Simulaste orgullo, por Amy, por George. Pero tú estuviste combatiendo en la vieja Europa, y sabías lo que iban a ver y a experimentar en un conflicto de esa magnitud.

Nunca se deja de ser un excombatiente, por muchos años que pasen. No deseabas para tú hijo, ni para Spike, un destino similar al que tú tuviste.

Hay cosas que un hombre no debe contemplar jamás, y ellos iban a hacerlo.

La guerra transforma a los hombres en chacales. Daba igual lo horrendo que fuera lo que hubiese que hacer, el odio y las ganas de regresar a casa entero, os permitían realizarlo sin tan siquiera pestañear.

A tu regreso, no contaste todas las historias que viviste o escuchaste de boca de otros. Trataste de parecer orgulloso de lo que habías hecho —no todas las personas pueden decir que han luchado por defender la democracia y la libertad—, pero sólo podías sentir asco y vergüenza.

Luchabais por el bien del mundo, aquello era algo que todos dabais por sabido. No os quedaba más remedio que frenar la expansión alemana.

Pero en una guerra solo hay víctimas. Nunca habías pasado tanto miedo por tu vida.

Cada día que te acostabas, rezabas para no morir al siguiente; y de hacerlo, que no fuera una muerte tan dolorosa como la que habían sufrido muchos de tus compañeros. Al mismo tiempo, tenías miedo por hasta dónde ibas a ser capaz de llegar antes de que la conciencia te dijera que te detuvieses.

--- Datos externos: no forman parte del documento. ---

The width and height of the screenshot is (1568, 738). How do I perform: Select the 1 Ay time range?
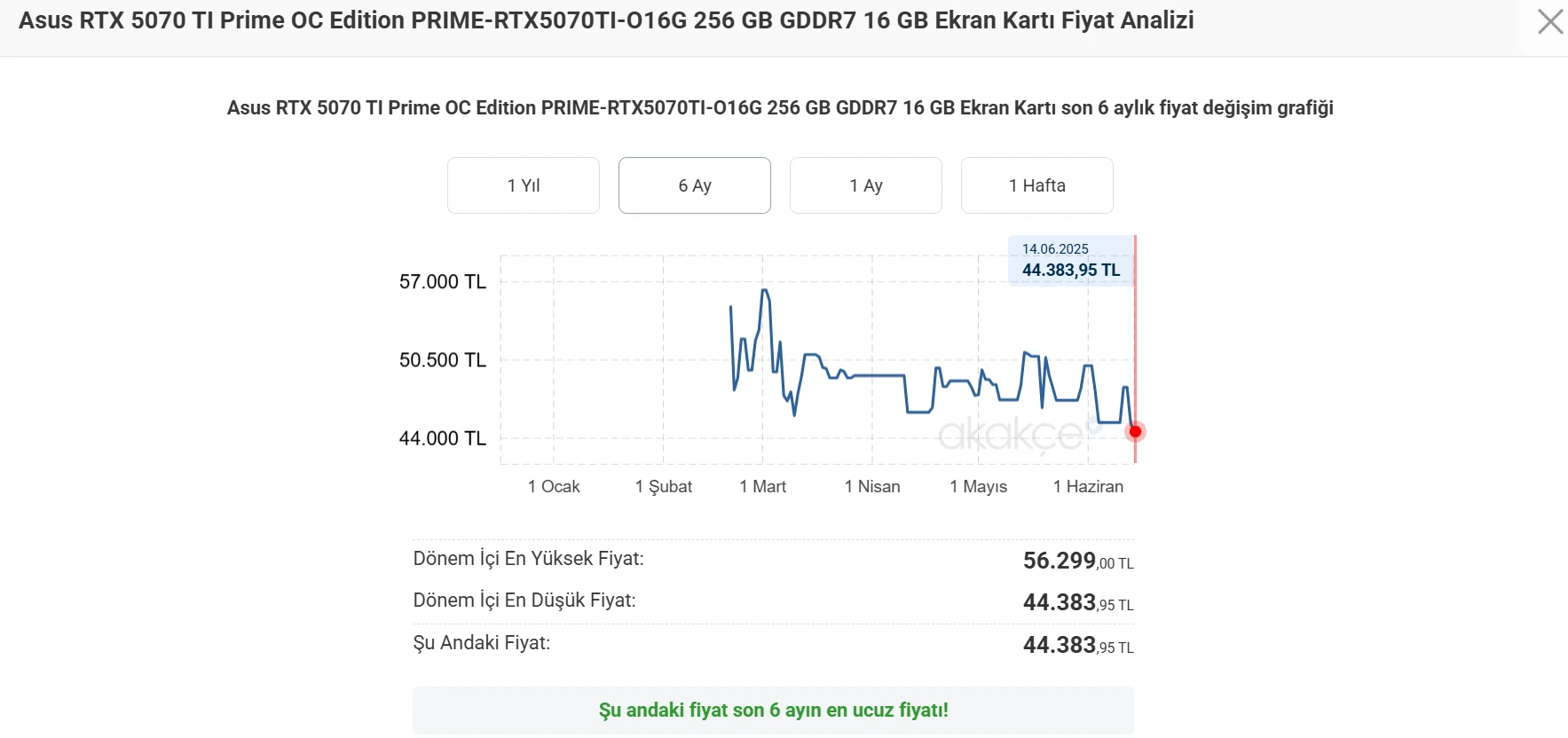click(865, 185)
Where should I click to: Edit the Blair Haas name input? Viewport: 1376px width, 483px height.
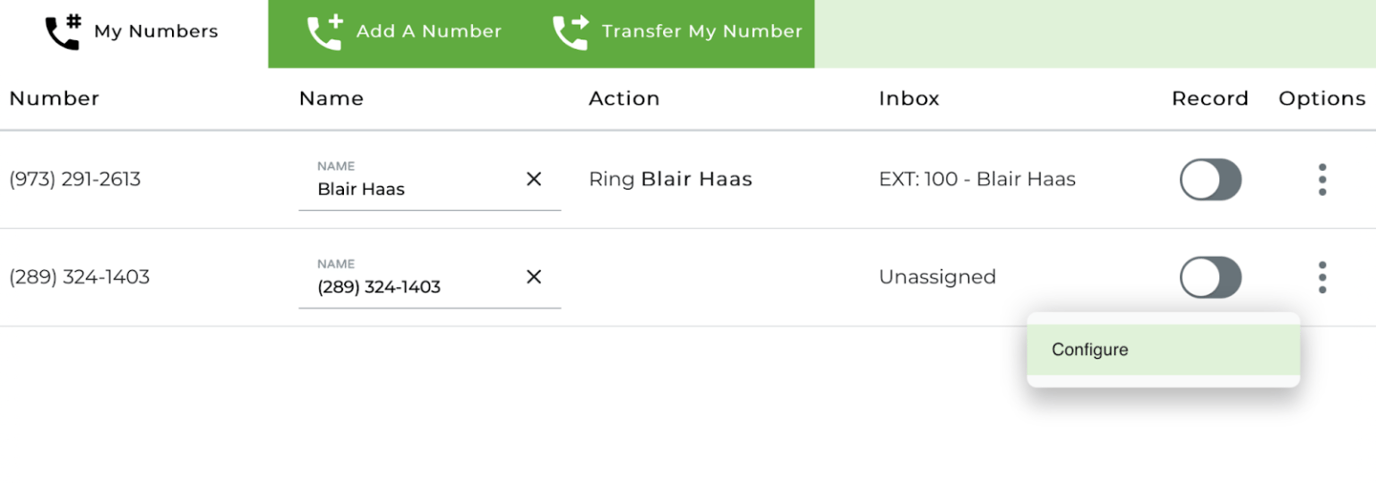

No te sorprendió cuando, meses después, un vehículo militar entró en vuestras tierras para notificaros, de forma oficial, la desaparición en combate de George.

«El ejército es una trituradora de niños», pensaste.

«Cómo podemos dejar que se marchen a morir; y encima, sentirnos orgullosos. La democracia no debería valerse jamás de la fuerza. Un sistema democrático tendría que cultivar las mentes de las nuevas generaciones, no adoctrinarles en el odio y enseñarles a matar. Por eso decidí hacerme profesor, cuando regresé de aquel infierno».

De pronto, una gota tras otra, comienzan a caer sobre tu cabeza, y te saca abruptamente de tus elucubraciones.

Miras hacia arriba, sorprendido. Han trascurrido más de dos meses desde la última vez que llovió.

En cuestión de segundos, comienza a diluviar. En lugar de refugiarte bajo el techo del porche, te quedas debajo de la lluvia, contemplando el horizonte.

«Dios, no hay nada más hermoso que ver y sentir la lluvia», piensas.

Empiezas a sentir frío. Estás empapado. Si Amy estuviera aquí, te caería una buena. Pero Amy ya no está, John… y tampoco George. Estás solo. Tu familia se extinguirá, cuando tú mueras.

Cierras los ojos y levantas la barbilla. La lluvia resbala por tus mejillas y se desliza por tu cuello, mientras disimula el llanto desconsolado de un viejo asustado.